Das Reverse-Charge-Verfahren gilt seit dem 1.1.2011 auch für die steuerpflichtigen Lieferungen von Industrieschrott, Altmetallen und sonstigen Abfallstoffen, sofern der Leistungsempfänger ein Unternehmer ist.[1] Die unter das Reverse-Charge-Verfahren fallenden Gegenstände sind in der Anlage 3 zum Umsatzsteuergesetz im Einzelnen dargelegt.[2] Dazu gehören neben Abfällen und Schrott diverser Metallstoffe auch Abfälle und Schrott aus Kunststoff, Weichkautschuk, Glas sowie aus elektrischen Primärelementen, Primärbatterien und Akkumulatoren.

 
Wichtig

Kein § 13b UStG, wenn Lieferer Differenzbesteuerung anwendet

Wendet der Lieferer zutreffend die Differenzbesteuerung nach § 25a UStG an, gilt § 13b UStG nicht. Der Leistende bleibt ggf. Umsatzsteuerschuldner.[3]

 
Praxis-Beispiel

Verkauf von Altmetall

Der auf den Abriss von Gebäuden spezialisierte Unternehmer U sammelt die im Bauschutt enthaltenen Altmetalle und verkauft diese an einen Alteisenhändler A.

Es greift das Reverse-Charge-Verfahren. Leistungsempfänger A ist der Steuerschuldner (in gleicher Höhe erhält er jedoch den Vorsteuerabzug). Lieferer U stellt eine Netto-Rechnung und weist darin auf das Reverse-Charge-Verfahren hin.

Insoweit gilt das Reverse-Charge-Verfahren nur bei unternehmerischen Leistungsempfängern (dann aber auch beim nichtunternehmerischen Bezug). Darüber hinaus entsteht – wie bei allen in § 13b Abs. 2 UStG genannten Umsätzen – die Umsatzsteuer bei diesen Lieferungen im Zeitpunkt der Ausstellung der Rechnung, spätestens jedoch mit Ablauf des der Ausführung der Lieferung folgenden Kalendermonats.

 
Hinweis

Gemischte Lieferungen mit nur teilweiser Anwendung des § 13b UStG

Liefert ein Unternehmer an einen anderen Unternehmer sowohl unter die Anlage 3 des UStG fallende Gegenstände als auch nicht unter die Anlage 3 des UStG fallende Gegenstände, ergeben sich (in der gleichen Rechnung) unterschiedliche Umsatzsteuerschuldner und Rechnungsanforderungen. Hier ist zu prüfen, ob aus Vereinfachungsgründen nicht insgesamt das Reverse-Charge-Verfahren einvernehmlich angewendet wird. Bei der ggf. unzutreffenden Anwendung des Reverse-Charge-Verfahren gilt u. U. die Vertrauensschutzregelung des § 13b Abs. 5 Satz 8 UStG.

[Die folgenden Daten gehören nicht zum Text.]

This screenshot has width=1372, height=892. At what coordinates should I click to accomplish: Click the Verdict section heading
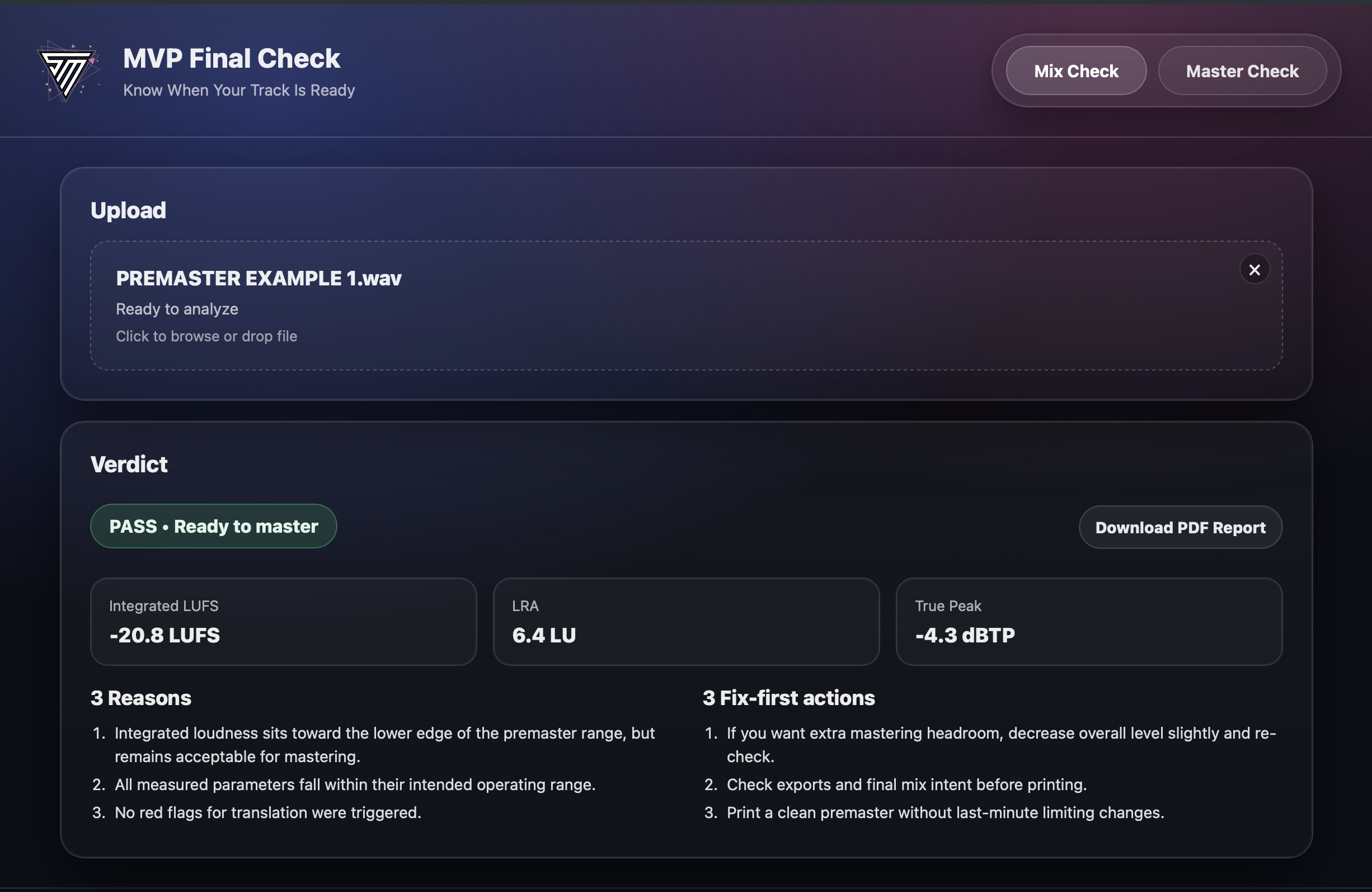click(x=129, y=464)
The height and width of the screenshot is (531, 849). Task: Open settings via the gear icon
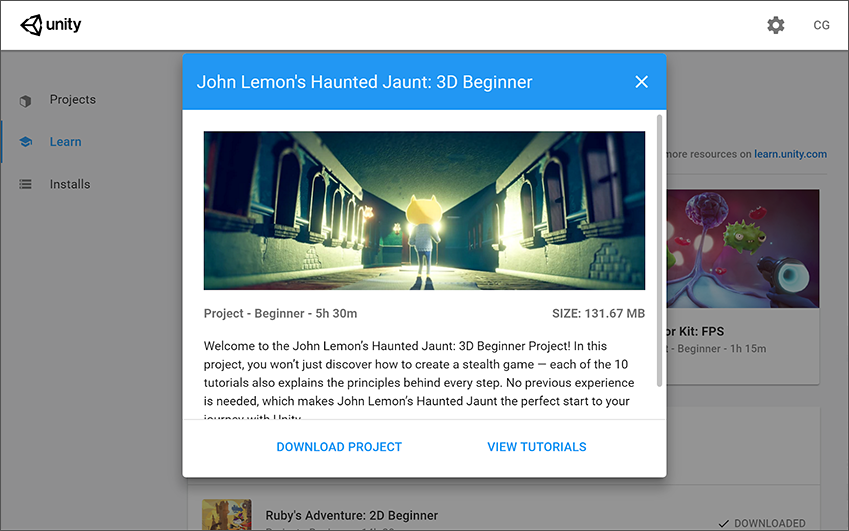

Sehr oft kommt es bei "Schrottlieferungen" zu einem tauschähnlichen Umsatz.[4] Hier gilt als Entgelt für jede einzelne Leistung der gemeine Wert der vom Leistungsempfänger erhaltenen Gegenleistung, beim Tausch oder tauschähnlichen Umsatz mit Baraufgabe ggf. abzüglich bzw. zuzüglich einer Baraufgabe.

 
Praxis-Beispiel

Bearbeiter darf den bei der Bearbeitung anfallenden Schrott behalten

Metallverarbeiter B stellt Spezialmuttern im Werklohn her. Der erforderliche Stahl wird von Auftraggeber M gestellt. Dabei wird für jeden Auftrag gesondert festgelegt, aus welcher Menge Stahl welche Menge Muttern herzustellen ist. Der anfallende Schrott verbleibt bei B und wird auf den Werklohn angerechnet.

B schuldet neben der Umsatzsteuer für das Herstellen der Spezialmuttern als Leistungsempfänger auch die Umsatzsteuer für die Lieferung des Stahlschrotts.

[2] Vgl. Abschn. 13b.4 UStAE; OFD Karlsruhe, Verfügung v. 25.9.2012, S 7279/3, Tz. 1.